Sandrine Vermeille a posé les mains en coupe sous son ventre rond. Parfois elle l’effleure, le couvre. Il arrive qu’elle le caresse. Comme pour soutenir et protéger l’enfant qu’elle porte. Ce sera un garçon. Il devrait venir au monde le 25 juillet… Sandrine a noué ses cheveux blonds en queue-de-cheval, une coiffure qui accentue les traits de son long visage. Dans le silence, elle a baissé les yeux. Elle semble fixer le sol.
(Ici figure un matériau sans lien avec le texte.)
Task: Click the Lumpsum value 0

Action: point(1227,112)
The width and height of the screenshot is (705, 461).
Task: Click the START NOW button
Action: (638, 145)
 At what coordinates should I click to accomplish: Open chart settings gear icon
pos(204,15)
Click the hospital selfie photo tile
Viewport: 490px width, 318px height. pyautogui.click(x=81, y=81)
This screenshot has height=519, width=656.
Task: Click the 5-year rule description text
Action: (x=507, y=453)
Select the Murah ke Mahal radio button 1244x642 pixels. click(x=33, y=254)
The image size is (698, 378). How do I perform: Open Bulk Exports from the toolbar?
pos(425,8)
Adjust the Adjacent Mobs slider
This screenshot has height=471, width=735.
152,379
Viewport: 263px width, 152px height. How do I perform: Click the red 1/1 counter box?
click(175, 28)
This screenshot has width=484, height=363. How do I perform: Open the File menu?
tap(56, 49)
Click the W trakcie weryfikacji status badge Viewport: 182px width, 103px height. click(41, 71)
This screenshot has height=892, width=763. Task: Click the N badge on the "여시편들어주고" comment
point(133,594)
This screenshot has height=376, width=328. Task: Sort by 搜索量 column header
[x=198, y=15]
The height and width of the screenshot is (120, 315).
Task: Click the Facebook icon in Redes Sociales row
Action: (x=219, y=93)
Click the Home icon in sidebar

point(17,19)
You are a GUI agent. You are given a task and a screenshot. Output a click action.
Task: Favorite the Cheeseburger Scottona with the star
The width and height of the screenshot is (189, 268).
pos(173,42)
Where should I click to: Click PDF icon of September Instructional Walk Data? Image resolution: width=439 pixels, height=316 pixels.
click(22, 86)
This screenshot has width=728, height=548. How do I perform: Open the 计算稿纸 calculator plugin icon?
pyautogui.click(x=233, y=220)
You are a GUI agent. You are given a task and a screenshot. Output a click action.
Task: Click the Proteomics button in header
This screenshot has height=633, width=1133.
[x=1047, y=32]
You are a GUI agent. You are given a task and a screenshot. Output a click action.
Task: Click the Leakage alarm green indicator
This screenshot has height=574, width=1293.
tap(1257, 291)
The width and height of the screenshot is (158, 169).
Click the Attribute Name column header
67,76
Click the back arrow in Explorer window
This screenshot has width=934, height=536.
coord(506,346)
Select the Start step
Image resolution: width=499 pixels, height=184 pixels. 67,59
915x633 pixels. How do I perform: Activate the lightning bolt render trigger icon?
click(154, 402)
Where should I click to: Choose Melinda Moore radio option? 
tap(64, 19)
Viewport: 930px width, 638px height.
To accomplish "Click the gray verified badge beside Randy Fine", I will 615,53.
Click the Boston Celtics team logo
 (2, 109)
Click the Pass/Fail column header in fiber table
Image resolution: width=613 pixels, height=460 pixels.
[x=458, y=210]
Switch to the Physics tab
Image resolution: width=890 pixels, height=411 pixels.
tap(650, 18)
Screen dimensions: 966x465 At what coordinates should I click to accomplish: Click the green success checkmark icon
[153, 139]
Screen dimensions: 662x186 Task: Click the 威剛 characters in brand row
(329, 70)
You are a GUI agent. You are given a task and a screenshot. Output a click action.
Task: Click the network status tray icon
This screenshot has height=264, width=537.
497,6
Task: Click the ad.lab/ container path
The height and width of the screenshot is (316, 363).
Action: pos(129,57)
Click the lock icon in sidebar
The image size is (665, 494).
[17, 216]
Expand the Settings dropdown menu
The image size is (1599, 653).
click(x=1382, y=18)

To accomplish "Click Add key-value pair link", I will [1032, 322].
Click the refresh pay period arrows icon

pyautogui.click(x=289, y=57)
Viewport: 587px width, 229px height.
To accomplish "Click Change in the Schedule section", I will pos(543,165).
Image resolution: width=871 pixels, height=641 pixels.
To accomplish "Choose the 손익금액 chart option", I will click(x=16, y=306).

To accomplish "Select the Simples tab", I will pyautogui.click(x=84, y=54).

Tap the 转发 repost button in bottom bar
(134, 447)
Mais quand elle nous parle, elle redresse la tête et nous regarde. Regard bleu clair, douloureux. Sans haine, sans fureur, mais si douloureux.

« Je suis chez ma mère depuis le 25 juin, dit-elle dans un souffle. Je ne veux pas accoucher toute seule. » Sa mère, Elisabeth, est assise près d’elle, ainsi que son beau-père, Laurent, pudique, mutique. Soudain, les larmes viennent troubler le regard bleu, et Sandrine s’efforce de les retenir. Ne pas pleurer. L’effort est violent. Elle se raidit, assise bien droite sur le canapé d’angle du salon. Elle veut parler de Sébastien, son mari mort en Afghanistan, il y a quatre jours. Un instant, elle jette un coup d’œil en direction de l’escalier. A l’étage, son fils aîné, Mathys, 7 ans, joue avec Guillaume, le frère de Sandrine. Celui-ci veille sur l’orphelin. « Mathys sait tout », lâche la jeune femme. Sa mère renchérit : « C’est un petit garçon très intelligent, très mûr, trop peut-être… » Et c’est elle, Elisabeth, qui raconte cette scène que redoutent toutes les femmes de soldats. Le coup de sonnette, l’officier de haut rang figé sur le seuil… Le mercredi 13 juillet, c’est le général Le Garrec qui est entré dans la cour de cette vieille bâtisse réaménagée. Dès qu’il l’a vu, Mathys a deviné le drame. Il s’est mis à sangloter, et sa mère a compris. Sébastien ne reviendra pas.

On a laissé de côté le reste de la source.